God: Above, Within, Unnecessary
Transcendence, Immanence, Humanism
The cosmos continues to exist. The theist claims that God created the world. Those two claims imply that there are two realities, God and the world. That means that there is some relation between them. Talk about creation as beginning, and we have a question about whether the relation of God to the world at the beginning and to the world as a continuing reality is the same relation. Does the creative relation to the world continue as it was in the beginning or is there some difference between that ‘original’ reality and the present continuing reality. Or has God’s relation to the cosmos found its fulfilment at the beginning with the existence of the cosmos.
We can put the problem in different ways by reflecting that a doctrine of providence has in Christian theology always been associated with the doctrine of creation. God’s relation to the cosmos is the same, as expressed in the terse phrase, ‘as it was in the beginning is now and ever shall be world without end.’
For the cosmos continues. Speak of providence and the image of a God supremely above the world in his transcendence directs events within the cosmos and acts within the cosmos to fulfil his purpose. Or put more piecemeal, he provides for as event here and another there as he sees the need in the individual case.
An alternative understanding of providence has God as the great spirit within the cosmos and the events that take place therein as expressions of his continuous activity and concern for the creatures. Here there is no talk of intervention.
What has to be taken as given is that the order of nature is consistent. We understand the workings of nature to the extent that we can discern this regularity. There can be no gate crashing into nature. An abrogation of the ‘laws of nature’ to produce what appears to be beneficial to some party within the cosmos would produce chaos and destroy the whole.
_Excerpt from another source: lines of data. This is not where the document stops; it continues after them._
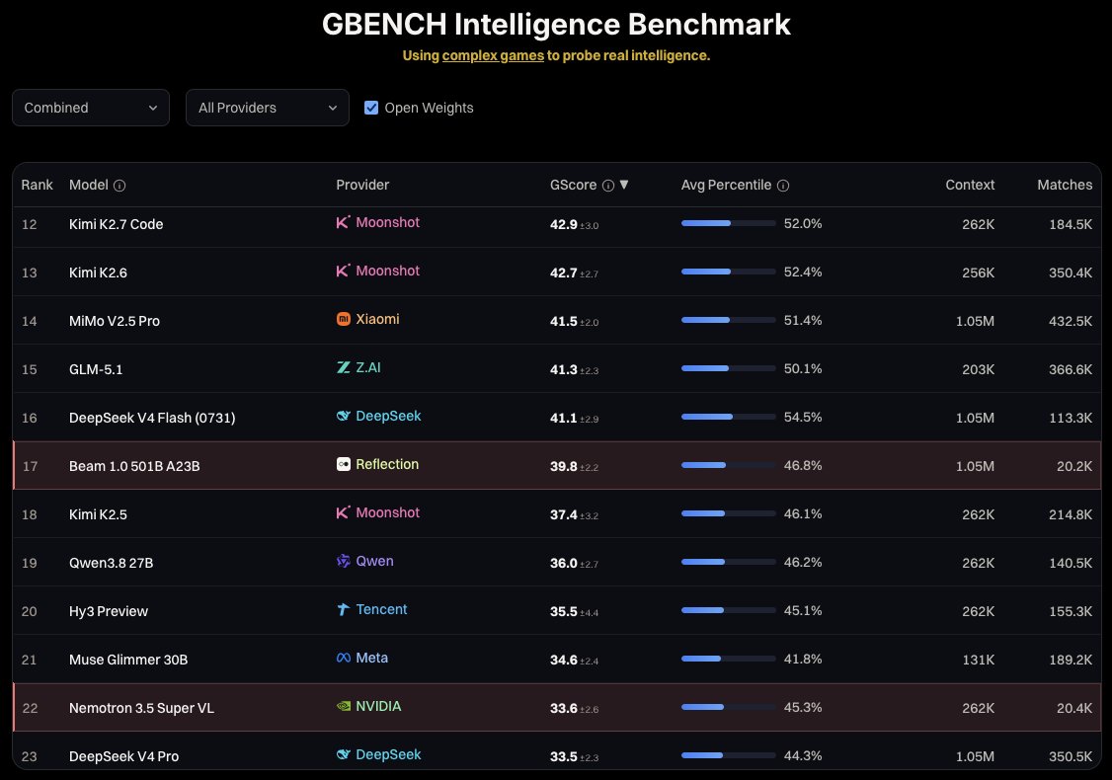Expand the All Providers dropdown
Image resolution: width=1112 pixels, height=780 pixels.
268,108
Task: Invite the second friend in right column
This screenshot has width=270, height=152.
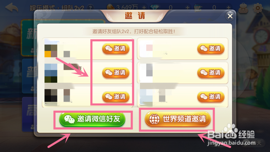Action: coord(211,73)
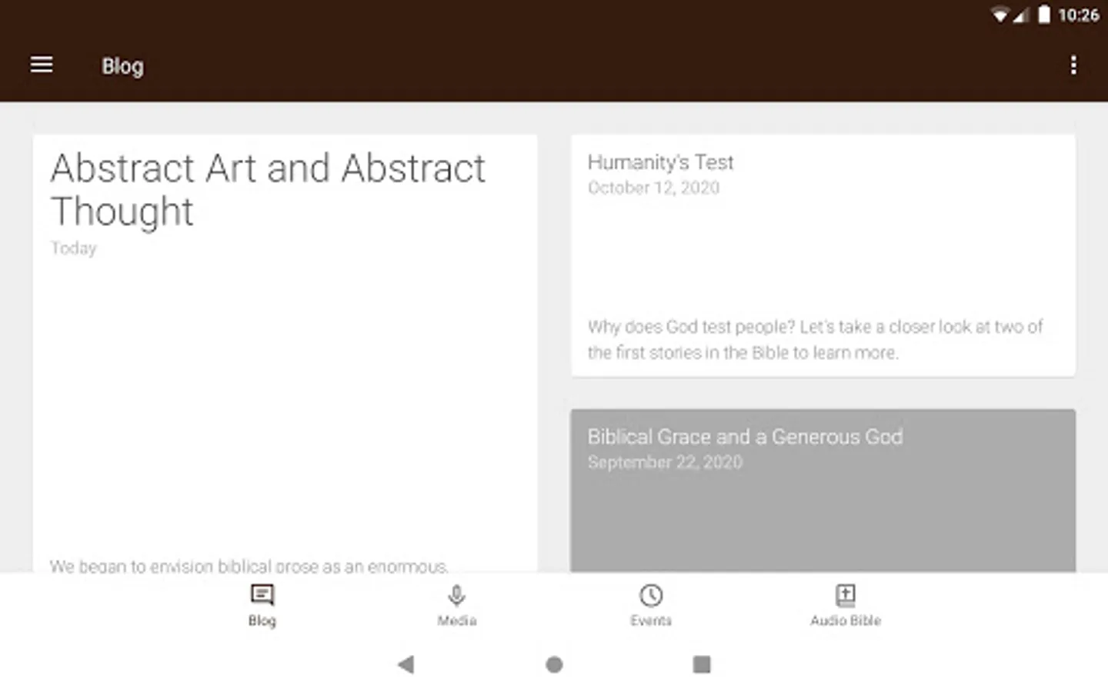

It is irrational to conceive God as external to the universe and at the same time influencing this and that event and the whole as he intervenes as he purposes within the universe. For that kind of providence there is no defence.
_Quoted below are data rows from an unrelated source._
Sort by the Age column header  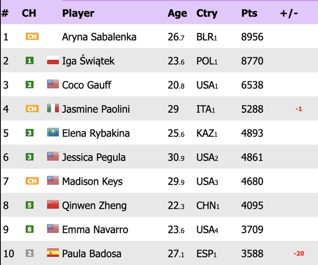177,14
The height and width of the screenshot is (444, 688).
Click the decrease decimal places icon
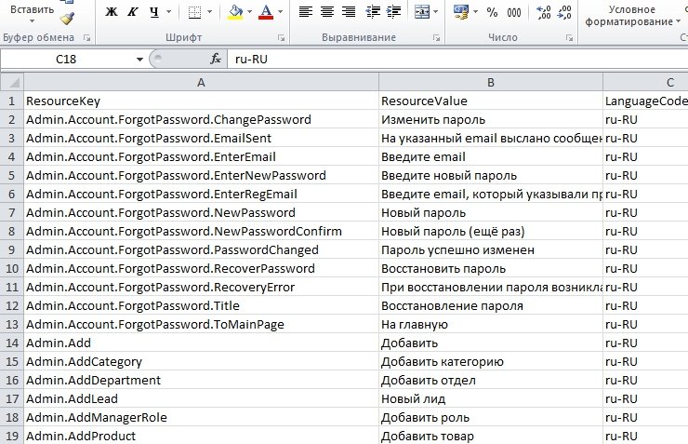[x=566, y=12]
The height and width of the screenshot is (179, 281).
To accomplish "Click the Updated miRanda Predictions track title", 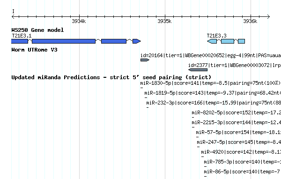I will pyautogui.click(x=111, y=77).
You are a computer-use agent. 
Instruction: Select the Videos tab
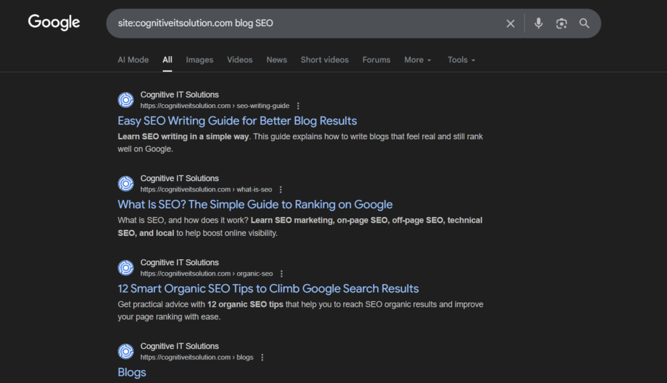(x=240, y=60)
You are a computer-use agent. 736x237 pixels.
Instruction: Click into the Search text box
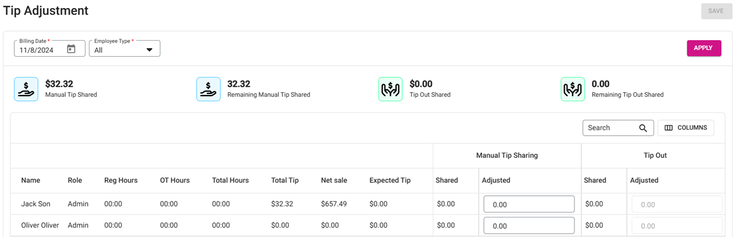[x=610, y=128]
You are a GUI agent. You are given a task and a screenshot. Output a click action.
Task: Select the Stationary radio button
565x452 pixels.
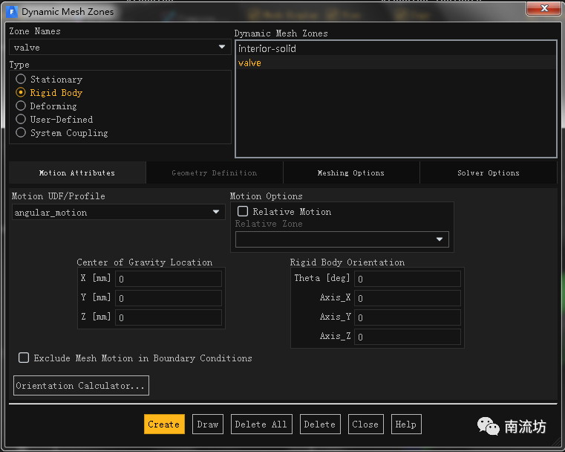coord(21,80)
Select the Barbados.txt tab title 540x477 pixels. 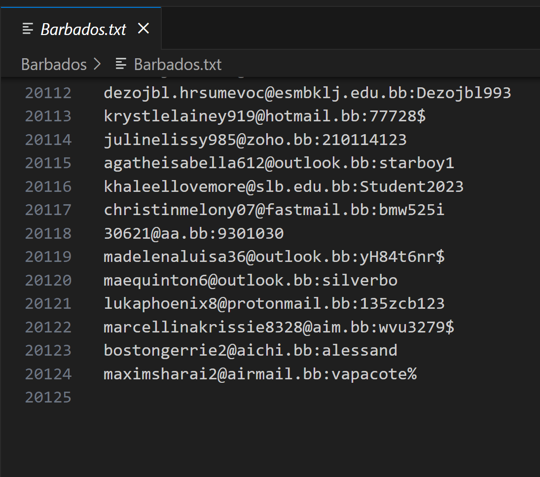83,30
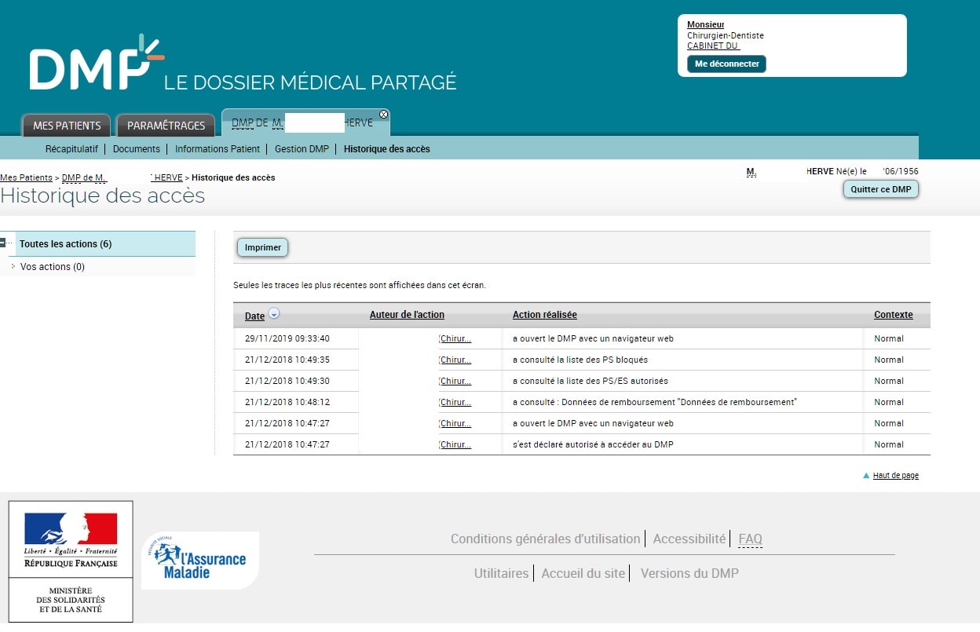This screenshot has width=980, height=632.
Task: Open the MES PATIENTS tab
Action: 67,126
So what alternatives are there?
Accept the givenness of the cosmos, and attempt to understand its operations as far as is possible
Postulate that the bringing into being of the cosmos was an act of God and that once in being the cosmos continues without any need for further divine influence.
Speak of God as within but not identical with the universe. The cosmos is as it were God’s ‘body’. It is the means through which he expresses himself, the medium for his self-expression
Respectively these varied positions are known by the following designations: humanism, deism, panentheism.
by Dr. Edward W.H. Vick, retired professor and author of Death, Immortality and Resurrection, From Inspiration to Understanding: Reading the Bible Seriously and Faithfully, Philosophy for Believers, Creation: The Christian Doctrine, History and Christian Faith and more!
Dr. Vick, did you intentionally omit theism in your summation? Is theism inevitably connected to interventionism which you seem to reject? Can theism and non-interventionism be held together?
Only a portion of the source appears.